■ Work required: From the entries below, output the line with "e-Learning (890, 723)" and each following line up to and including the line with "Geneeskunde/LUMC (911, 1021)", exactly as written.

***

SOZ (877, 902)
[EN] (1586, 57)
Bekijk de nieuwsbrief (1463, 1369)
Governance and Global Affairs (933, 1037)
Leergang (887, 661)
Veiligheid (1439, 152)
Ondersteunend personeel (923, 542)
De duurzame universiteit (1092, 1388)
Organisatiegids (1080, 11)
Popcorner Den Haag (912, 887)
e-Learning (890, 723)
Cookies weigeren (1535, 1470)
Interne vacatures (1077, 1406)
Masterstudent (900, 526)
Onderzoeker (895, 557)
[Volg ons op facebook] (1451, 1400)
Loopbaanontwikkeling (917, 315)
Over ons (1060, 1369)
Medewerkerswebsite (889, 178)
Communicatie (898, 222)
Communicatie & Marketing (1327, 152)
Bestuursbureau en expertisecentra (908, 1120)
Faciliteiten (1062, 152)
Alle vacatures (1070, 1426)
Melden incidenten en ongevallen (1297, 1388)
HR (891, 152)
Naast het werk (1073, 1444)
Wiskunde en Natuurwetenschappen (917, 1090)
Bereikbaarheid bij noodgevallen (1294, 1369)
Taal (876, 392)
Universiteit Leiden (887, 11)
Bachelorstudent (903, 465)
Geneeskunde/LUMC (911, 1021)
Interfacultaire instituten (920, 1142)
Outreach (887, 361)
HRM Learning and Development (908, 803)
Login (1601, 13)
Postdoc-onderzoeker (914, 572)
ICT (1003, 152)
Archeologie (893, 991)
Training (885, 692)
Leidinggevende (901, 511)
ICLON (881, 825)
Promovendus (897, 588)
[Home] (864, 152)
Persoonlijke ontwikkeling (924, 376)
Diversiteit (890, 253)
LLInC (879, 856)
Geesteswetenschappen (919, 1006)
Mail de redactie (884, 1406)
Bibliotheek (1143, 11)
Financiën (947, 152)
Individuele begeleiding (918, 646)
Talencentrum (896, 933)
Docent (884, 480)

***

■ Answer for this exercise:
e-Learning (890, 723)
Cookies weigeren (1535, 1470)
Interne vacatures (1077, 1406)
Masterstudent (900, 526)
Onderzoeker (895, 557)
[Volg ons op facebook] (1451, 1400)
Loopbaanontwikkeling (917, 315)
Over ons (1060, 1369)
Medewerkerswebsite (889, 178)
Communicatie (898, 222)
Communicatie & Marketing (1327, 152)
Bestuursbureau en expertisecentra (908, 1120)
Faciliteiten (1062, 152)
Alle vacatures (1070, 1426)
Melden incidenten en ongevallen (1297, 1388)
HR (891, 152)
Naast het werk (1073, 1444)
Wiskunde en Natuurwetenschappen (917, 1090)
Bereikbaarheid bij noodgevallen (1294, 1369)
Taal (876, 392)
Universiteit Leiden (887, 11)
Bachelorstudent (903, 465)
Geneeskunde/LUMC (911, 1021)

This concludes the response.